**Problem details:** Return each line of the data below that contains the word "agent".

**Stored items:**

^^^^^^^^^^^^^^^^

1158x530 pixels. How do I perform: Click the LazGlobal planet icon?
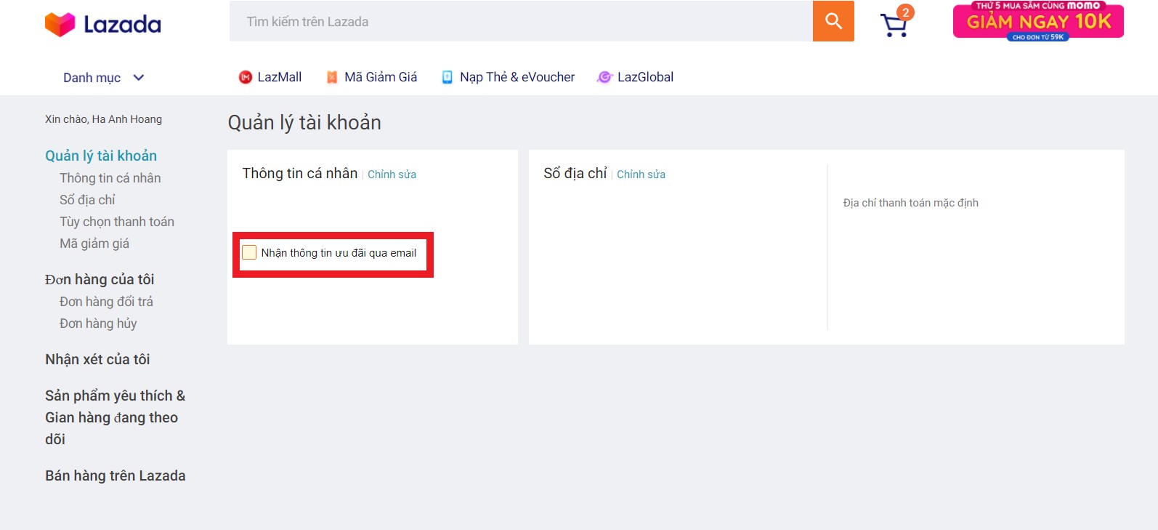pos(604,77)
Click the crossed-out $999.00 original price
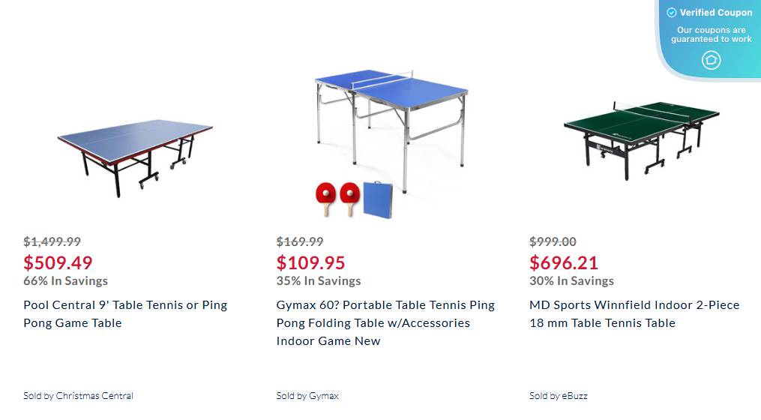The image size is (761, 420). (553, 242)
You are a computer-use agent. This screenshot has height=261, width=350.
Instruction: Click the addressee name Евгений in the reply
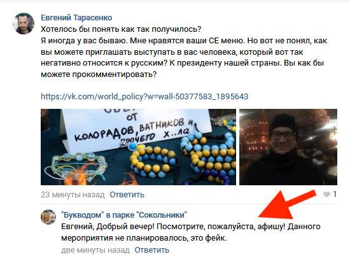pyautogui.click(x=77, y=227)
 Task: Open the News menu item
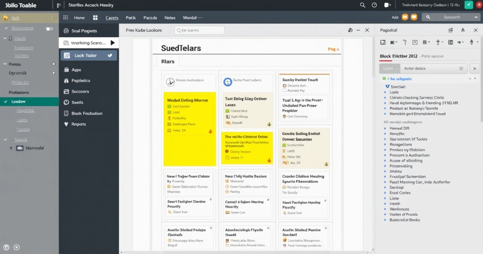(x=170, y=17)
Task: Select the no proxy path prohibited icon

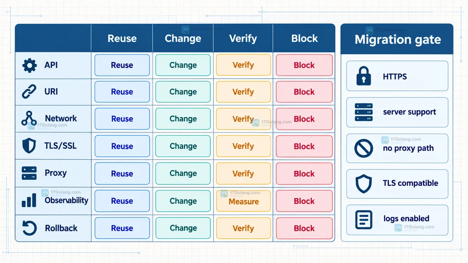Action: tap(363, 148)
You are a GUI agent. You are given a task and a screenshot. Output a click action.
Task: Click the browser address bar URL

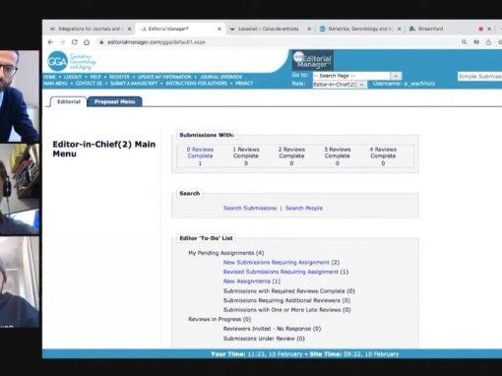click(x=157, y=42)
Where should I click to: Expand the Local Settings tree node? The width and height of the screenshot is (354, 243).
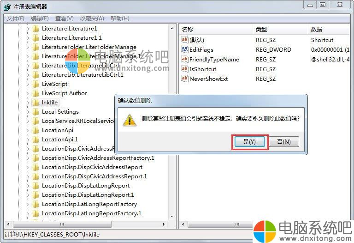click(x=28, y=112)
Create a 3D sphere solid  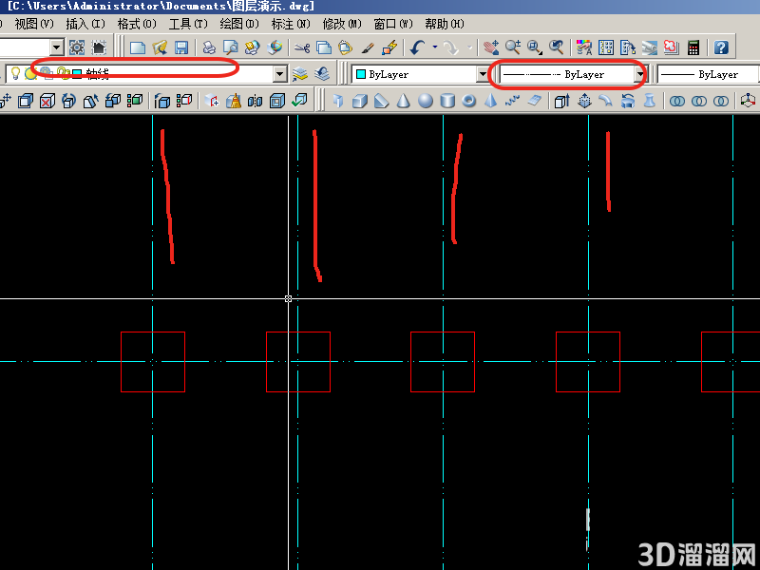(425, 101)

^^^^^^^^^^^^^^^^

**Correct output:**
You are a computer-use agent. This screenshot has height=261, width=350.
You are a GUI agent. You are given a task and a screenshot. Output a click action.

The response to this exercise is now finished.